An infant born to an HBsAg-positive mother at a birthing hospital received HBIG at birth, but not hepatitis B vaccine. Upon investigation, it was learned that the physician forgot to write an order for the vaccine. The hospital did not have standing orders in effect for the universal hepatitis B birth dose, so the infant did not routinely receive hepatitis B vaccine. Public health staff uncovered the error when the infant was two weeks of age, and the infant was immediately vaccinated.

Case Study #4

Staff from the New York State Department of Health conducted a perinatal hepatitis B record review at a birthing hospital. The hospital had failed a record review the prior year, and one of the corrective actions recommended was to include a hard copy of the maternal HBsAg test result in the record. Upon review, the wrong hepatitis test [hepatitis B surface antibody (HBsAb), rather than hepatitis B surface antigen (HBsAg)] had been ordered in three out of the 35 records reviewed. Furthermore, this same error had been made by three different Ob/Gyn physicians. The Ob/Gyn department head was very surprised to learn of this error and immediately issued a memorandum of clarification to the physicians that HBsAg must be ordered for all pregnant women.

Case Study #5

A woman known to be chronically infected with HBV delivered her second infant five weeks prematurely. Her first infant had received appropriate prophylaxis and post vaccination serology revealed that child to be immune. The woman was tested during her current pregnancy and again found to be HBsAg positive. She was referred to a gastroenterologist who ordered further serology including hepatitis B e antigen and viral load tests. The e antigen was non-reactive and the viral load was low (which is often the case in persons chronically infected with HBV).

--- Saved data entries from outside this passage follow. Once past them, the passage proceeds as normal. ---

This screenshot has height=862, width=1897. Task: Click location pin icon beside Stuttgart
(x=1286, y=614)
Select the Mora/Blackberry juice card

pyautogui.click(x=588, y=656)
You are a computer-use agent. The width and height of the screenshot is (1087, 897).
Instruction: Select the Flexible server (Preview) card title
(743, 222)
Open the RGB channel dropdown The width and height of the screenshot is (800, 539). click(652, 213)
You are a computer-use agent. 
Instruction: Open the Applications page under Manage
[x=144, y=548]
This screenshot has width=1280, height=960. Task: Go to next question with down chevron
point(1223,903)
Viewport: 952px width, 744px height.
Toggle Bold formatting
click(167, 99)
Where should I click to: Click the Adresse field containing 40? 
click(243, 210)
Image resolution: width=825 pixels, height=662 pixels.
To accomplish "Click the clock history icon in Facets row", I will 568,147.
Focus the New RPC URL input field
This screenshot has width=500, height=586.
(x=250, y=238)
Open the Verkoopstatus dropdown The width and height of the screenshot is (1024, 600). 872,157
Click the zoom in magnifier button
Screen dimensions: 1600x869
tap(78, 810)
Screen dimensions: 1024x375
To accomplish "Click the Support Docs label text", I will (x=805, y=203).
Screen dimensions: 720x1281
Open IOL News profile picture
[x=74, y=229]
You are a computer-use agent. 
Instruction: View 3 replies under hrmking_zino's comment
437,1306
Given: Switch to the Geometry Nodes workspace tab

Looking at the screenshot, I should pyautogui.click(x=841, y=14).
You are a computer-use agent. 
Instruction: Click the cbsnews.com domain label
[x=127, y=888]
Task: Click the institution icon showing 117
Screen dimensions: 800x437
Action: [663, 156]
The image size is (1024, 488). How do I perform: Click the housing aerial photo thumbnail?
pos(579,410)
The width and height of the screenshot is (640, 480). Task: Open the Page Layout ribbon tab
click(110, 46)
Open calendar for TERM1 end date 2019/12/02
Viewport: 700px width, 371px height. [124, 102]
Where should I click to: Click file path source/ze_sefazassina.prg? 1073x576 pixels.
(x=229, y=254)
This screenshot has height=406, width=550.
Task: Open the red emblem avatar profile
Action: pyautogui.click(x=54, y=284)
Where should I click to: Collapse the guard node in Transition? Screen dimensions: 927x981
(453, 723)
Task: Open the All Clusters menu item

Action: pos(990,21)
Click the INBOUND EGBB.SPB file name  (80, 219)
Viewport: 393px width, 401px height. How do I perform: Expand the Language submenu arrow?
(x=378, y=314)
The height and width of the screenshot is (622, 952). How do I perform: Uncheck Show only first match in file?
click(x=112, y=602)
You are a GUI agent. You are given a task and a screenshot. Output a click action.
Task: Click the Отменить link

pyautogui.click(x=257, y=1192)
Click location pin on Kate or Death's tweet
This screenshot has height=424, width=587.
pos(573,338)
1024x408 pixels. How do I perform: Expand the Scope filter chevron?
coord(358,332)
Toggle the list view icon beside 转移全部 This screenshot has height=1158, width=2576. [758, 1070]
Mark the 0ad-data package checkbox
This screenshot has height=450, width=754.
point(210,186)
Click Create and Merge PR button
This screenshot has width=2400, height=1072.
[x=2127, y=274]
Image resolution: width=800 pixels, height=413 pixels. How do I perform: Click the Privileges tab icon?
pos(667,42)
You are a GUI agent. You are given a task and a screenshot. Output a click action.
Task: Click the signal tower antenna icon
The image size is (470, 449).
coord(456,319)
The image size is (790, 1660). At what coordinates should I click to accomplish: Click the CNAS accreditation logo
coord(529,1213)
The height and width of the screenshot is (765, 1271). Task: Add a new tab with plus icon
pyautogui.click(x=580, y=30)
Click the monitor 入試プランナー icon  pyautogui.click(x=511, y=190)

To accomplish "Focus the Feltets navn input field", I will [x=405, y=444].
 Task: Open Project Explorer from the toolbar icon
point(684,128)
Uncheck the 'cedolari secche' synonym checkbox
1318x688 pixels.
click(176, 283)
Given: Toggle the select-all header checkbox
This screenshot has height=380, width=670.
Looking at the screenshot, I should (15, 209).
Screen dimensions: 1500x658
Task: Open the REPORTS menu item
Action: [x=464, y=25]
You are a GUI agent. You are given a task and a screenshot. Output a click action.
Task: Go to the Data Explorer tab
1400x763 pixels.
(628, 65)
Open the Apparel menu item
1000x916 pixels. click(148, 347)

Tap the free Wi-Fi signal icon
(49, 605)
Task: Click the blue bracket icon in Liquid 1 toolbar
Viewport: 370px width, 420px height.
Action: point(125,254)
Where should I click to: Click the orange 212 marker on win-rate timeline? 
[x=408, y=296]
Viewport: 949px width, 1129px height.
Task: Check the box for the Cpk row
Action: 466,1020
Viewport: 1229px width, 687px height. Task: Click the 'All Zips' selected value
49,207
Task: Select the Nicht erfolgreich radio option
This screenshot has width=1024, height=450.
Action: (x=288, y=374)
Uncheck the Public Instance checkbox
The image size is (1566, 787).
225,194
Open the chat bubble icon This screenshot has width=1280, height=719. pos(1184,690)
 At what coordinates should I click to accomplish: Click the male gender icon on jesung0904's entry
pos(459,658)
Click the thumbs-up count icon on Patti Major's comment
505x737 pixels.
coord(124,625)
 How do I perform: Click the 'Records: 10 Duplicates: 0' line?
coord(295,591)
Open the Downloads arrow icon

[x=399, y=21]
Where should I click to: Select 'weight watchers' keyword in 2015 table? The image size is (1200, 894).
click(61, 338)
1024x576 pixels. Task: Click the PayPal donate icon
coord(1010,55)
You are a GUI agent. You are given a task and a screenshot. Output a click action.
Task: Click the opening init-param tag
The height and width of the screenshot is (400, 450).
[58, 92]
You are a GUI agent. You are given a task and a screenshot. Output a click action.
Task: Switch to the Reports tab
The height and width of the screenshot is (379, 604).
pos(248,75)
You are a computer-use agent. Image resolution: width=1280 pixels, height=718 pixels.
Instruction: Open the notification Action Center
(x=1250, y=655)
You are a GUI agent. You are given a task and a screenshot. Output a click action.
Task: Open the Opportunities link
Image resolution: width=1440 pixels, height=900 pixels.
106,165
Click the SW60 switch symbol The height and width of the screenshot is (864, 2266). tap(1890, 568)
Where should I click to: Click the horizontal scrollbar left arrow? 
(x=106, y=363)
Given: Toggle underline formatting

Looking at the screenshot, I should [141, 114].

The infant was born five weeks early and transferred to the neonatal intensive care unit (NICU). The neonatologist at the NICU consulted the mother's gastroenterologist and the two decided that the infant did not need to receive hepatitis B prophylaxis, even though it was clearly documented on the hospital record that the mother was HBsAg positive. Neither HBIG nor hepatitis B vaccine was given to the infant. The hospital did not have a universal birth dose policy, so vaccine was not routinely administered.

The county health department, assuming the appropriate treatment had been given at birth, discovered this error when following up to make sure the infant was scheduled to receive a second dose of vaccine. The infant's pediatrician was not aware that the mother was chronically infected with HBV, and was very disturbed to learn that the infant had not received prophylaxis at birth. The infant was immediately seen in the pediatric office and given the first dose of vaccine at two months of age.

Case Study #6

A multipara woman seeks late prenatal care for her current pregnancy. She had been HBsAg positive during all prior pregnancies, but her current HBsAg test result was negative. Suspecting this could be a false negative HBsAg result, the provider ordered another specimen to be drawn and sent to the state laboratory. However, before the results were known, the woman delivered at a birthing hospital that had been sent the prenatal file which included negative HBsAg results. Since the mother was incorrectly thought to be HBsAg negative, no HBIG was administered to the infant. Fortunately, the hospital recently adopted a universal hepatitis B birth dose policy so the infant was administered a routine birth dose of hepatitis B vaccine.